Wolbachia uses ankyrin repeats to target specific fly proteins.

Arthropods, the most diverse phylum on Earth, are hosts to a plethora of bacterial parasites that secrete various effectors of unknown function during infection. The most prevalent of these is the intracellular bacterium Wolbachia pipientis. The microbe infects between 40-60% of insect species, causes important reproductive manipulations, and limits virus replication in arthropod vectors, becoming a promising biocontrol agent. Understanding the molecular basis of Wolbachia infection and Wolbachia-induced phenotypes is critical to the use of Wolbachia in vector control. These Wolbachia ankyrin repeat proteins (WARPs) represent a highly dynamic and diverse part of the Wolbachia pangenome and remain thus far, largely uncharacterized. Here, we perform molecular and genetic screens to identify interactions between Wolbachia wMel WARPs and their target host proteins in Drosophila melanogaster. Our results identify strong interactions of two Wolbachia proteins, WARP434 and WARP754, with two host targets (CG11327 and Ptp61F, respectively). Heterologous expression of these two WARPs is extremely toxic in Drosophila tissues and the toxicity is dependent on the ankyrin repeat domain of each WARP. Importantly, knockdown of the host targets alleviates toxicity, confirming WARP/target interactions.
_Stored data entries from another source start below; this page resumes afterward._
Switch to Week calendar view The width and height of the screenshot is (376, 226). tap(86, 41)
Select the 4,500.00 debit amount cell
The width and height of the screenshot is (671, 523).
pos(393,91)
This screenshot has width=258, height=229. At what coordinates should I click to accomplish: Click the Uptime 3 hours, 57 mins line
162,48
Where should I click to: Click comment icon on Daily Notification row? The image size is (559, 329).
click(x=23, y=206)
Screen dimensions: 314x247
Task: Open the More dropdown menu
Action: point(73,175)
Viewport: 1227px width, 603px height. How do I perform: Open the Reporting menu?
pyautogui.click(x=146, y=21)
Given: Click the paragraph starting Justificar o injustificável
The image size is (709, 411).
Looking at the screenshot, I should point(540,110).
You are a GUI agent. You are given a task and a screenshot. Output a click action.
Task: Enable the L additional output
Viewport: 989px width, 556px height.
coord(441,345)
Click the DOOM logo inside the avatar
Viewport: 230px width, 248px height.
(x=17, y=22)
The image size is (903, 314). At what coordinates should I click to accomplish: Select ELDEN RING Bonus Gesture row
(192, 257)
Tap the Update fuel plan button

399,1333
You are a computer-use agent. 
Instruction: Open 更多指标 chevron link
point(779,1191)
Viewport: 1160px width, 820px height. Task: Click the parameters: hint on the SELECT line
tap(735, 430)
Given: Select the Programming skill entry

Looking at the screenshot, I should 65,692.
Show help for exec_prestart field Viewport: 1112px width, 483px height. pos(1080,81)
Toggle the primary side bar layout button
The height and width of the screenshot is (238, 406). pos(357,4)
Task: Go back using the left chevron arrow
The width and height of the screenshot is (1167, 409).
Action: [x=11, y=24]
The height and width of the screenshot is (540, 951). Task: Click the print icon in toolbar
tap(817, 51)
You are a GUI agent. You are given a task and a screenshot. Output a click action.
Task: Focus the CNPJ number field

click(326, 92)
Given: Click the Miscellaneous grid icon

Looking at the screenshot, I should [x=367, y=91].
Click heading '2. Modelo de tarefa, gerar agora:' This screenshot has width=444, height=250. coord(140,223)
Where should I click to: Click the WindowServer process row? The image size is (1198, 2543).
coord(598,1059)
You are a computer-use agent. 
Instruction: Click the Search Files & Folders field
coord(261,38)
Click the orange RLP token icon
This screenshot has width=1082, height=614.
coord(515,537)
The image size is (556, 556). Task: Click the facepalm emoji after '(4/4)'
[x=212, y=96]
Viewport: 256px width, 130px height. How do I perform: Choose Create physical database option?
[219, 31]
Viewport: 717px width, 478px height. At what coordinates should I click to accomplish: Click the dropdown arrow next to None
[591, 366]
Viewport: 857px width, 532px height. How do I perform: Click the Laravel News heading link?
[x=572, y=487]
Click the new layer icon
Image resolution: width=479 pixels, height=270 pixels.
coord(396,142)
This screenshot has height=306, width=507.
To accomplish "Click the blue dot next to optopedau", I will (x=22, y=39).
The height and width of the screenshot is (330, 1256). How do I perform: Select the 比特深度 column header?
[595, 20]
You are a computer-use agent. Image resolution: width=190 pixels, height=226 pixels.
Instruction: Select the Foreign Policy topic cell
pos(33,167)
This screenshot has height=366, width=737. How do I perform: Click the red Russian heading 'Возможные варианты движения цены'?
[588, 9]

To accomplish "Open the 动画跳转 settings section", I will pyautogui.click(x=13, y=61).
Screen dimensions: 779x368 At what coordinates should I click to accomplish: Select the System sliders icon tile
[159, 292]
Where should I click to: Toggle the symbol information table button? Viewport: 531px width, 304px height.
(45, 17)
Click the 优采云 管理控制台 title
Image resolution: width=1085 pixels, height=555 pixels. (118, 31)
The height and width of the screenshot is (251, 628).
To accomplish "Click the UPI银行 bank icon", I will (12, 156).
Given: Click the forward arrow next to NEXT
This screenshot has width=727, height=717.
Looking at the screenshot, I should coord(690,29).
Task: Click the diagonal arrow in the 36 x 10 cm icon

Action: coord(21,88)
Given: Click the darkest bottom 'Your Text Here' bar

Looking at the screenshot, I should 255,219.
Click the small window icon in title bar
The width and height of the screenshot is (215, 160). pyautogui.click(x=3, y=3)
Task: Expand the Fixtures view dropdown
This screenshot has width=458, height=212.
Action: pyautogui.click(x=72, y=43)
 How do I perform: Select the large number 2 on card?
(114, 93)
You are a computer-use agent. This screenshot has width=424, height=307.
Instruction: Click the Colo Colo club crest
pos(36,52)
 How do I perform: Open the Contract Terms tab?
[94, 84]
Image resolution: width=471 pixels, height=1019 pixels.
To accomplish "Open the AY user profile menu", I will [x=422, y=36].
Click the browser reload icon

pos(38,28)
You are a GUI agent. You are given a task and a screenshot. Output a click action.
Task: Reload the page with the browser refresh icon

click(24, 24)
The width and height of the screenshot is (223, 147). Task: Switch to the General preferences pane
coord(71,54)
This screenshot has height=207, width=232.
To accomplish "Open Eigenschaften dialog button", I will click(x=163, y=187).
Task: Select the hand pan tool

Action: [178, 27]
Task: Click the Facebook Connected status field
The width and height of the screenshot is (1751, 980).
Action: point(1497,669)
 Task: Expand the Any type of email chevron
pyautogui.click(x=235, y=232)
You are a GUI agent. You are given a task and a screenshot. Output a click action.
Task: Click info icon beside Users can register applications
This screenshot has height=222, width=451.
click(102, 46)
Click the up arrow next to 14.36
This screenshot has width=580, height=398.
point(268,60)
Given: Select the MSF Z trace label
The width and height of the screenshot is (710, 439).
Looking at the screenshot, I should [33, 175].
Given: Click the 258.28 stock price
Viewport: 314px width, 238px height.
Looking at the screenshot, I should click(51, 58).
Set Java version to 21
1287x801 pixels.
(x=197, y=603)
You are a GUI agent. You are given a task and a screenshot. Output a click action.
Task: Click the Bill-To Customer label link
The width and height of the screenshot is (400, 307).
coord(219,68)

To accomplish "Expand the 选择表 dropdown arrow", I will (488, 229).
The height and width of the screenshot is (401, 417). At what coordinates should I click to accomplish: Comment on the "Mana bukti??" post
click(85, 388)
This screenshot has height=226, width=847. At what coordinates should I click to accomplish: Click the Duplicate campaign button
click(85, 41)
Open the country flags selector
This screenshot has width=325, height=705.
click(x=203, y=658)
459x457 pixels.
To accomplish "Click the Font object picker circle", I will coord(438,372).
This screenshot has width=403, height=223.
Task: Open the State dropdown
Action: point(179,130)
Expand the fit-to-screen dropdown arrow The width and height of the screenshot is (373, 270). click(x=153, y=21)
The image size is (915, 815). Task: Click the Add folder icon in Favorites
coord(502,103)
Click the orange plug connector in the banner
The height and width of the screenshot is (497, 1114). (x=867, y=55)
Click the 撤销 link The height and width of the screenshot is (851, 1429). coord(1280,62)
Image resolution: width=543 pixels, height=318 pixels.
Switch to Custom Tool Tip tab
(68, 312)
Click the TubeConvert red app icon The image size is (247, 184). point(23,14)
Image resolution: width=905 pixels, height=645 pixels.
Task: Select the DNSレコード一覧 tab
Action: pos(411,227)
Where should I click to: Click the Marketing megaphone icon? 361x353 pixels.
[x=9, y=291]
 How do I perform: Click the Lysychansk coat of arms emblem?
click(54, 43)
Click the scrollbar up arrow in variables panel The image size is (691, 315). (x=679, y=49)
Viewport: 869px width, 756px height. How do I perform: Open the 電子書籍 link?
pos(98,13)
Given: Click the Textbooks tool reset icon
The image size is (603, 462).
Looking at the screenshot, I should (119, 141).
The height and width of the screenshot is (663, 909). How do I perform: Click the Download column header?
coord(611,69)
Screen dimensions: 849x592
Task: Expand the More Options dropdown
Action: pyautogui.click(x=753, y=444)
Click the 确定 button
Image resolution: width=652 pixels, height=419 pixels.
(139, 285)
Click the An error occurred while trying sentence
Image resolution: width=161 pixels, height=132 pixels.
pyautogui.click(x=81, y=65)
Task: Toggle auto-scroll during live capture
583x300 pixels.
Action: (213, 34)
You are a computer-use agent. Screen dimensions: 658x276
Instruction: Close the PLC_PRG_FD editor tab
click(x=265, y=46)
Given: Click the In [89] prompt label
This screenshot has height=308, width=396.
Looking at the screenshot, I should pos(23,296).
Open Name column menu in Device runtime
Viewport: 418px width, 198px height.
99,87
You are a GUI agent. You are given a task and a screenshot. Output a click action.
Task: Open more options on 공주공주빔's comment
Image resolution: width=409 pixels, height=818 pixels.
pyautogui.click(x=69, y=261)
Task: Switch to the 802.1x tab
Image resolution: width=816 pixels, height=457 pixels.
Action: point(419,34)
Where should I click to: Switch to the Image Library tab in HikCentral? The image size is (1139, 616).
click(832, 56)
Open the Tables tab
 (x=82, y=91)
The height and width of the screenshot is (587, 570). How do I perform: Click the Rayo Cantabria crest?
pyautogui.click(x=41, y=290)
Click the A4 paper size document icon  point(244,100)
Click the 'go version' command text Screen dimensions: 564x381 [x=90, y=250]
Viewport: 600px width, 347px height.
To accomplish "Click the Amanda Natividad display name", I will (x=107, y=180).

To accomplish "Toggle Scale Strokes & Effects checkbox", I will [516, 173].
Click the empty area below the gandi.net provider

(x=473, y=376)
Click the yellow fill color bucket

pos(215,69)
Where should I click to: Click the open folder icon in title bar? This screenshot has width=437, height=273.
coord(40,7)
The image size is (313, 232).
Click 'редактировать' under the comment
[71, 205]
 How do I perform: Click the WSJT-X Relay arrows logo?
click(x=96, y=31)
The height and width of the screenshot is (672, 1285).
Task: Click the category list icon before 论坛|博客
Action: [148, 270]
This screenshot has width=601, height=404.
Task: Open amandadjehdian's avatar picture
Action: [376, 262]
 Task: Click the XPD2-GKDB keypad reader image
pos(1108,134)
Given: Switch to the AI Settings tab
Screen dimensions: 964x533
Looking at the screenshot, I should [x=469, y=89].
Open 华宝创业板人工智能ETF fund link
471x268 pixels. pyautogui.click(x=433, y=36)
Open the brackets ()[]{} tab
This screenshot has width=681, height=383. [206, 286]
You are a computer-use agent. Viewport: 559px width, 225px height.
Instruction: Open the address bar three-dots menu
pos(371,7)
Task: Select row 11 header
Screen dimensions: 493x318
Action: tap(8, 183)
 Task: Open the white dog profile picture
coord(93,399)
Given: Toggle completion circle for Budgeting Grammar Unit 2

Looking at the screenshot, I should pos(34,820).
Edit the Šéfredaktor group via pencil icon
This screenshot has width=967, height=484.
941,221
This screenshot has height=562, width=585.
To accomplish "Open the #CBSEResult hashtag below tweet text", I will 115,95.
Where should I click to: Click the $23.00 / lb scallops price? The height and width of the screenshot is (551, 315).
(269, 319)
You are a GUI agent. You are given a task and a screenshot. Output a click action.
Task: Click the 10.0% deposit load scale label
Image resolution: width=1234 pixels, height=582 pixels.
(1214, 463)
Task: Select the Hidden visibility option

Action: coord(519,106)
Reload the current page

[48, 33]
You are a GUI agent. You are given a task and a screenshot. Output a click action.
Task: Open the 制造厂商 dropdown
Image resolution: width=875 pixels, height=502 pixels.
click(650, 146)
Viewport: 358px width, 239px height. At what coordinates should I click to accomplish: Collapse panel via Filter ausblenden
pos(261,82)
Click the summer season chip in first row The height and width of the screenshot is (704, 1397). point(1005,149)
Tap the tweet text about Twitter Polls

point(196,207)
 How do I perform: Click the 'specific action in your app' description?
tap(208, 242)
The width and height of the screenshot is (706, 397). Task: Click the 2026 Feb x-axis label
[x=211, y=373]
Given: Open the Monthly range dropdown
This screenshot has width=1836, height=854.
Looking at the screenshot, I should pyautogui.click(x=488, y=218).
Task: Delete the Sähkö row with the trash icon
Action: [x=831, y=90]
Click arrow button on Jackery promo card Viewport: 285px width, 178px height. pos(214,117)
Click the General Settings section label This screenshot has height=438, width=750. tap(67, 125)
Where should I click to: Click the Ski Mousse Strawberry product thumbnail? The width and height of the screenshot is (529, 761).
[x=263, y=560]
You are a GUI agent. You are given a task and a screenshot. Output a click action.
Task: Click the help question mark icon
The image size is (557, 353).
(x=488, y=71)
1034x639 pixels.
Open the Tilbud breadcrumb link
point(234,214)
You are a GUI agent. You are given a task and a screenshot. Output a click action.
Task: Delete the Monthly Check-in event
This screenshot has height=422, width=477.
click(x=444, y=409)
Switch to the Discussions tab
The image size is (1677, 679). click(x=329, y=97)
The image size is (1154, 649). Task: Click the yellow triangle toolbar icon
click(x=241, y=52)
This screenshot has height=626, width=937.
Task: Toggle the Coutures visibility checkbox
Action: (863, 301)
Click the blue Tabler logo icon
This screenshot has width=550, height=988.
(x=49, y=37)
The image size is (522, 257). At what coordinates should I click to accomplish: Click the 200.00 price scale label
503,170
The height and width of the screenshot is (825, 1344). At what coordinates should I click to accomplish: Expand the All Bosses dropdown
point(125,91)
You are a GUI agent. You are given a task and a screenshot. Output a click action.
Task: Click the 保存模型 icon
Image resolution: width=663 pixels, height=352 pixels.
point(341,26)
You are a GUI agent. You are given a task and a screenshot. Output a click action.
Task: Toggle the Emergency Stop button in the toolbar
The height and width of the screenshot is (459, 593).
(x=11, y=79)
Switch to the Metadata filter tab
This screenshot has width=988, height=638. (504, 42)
Finally, antibodies targeting both WARPs show expression by Wolbachia during infection of Drosophila cells. Understanding how Wolbachia manipulates its host biology and which host pathways it targets during infection will help us divine how the most prevalent intracellular bacterial parasite on Earth interacts with its insect hosts at the molecular level. Our screen is the first step towards that goal.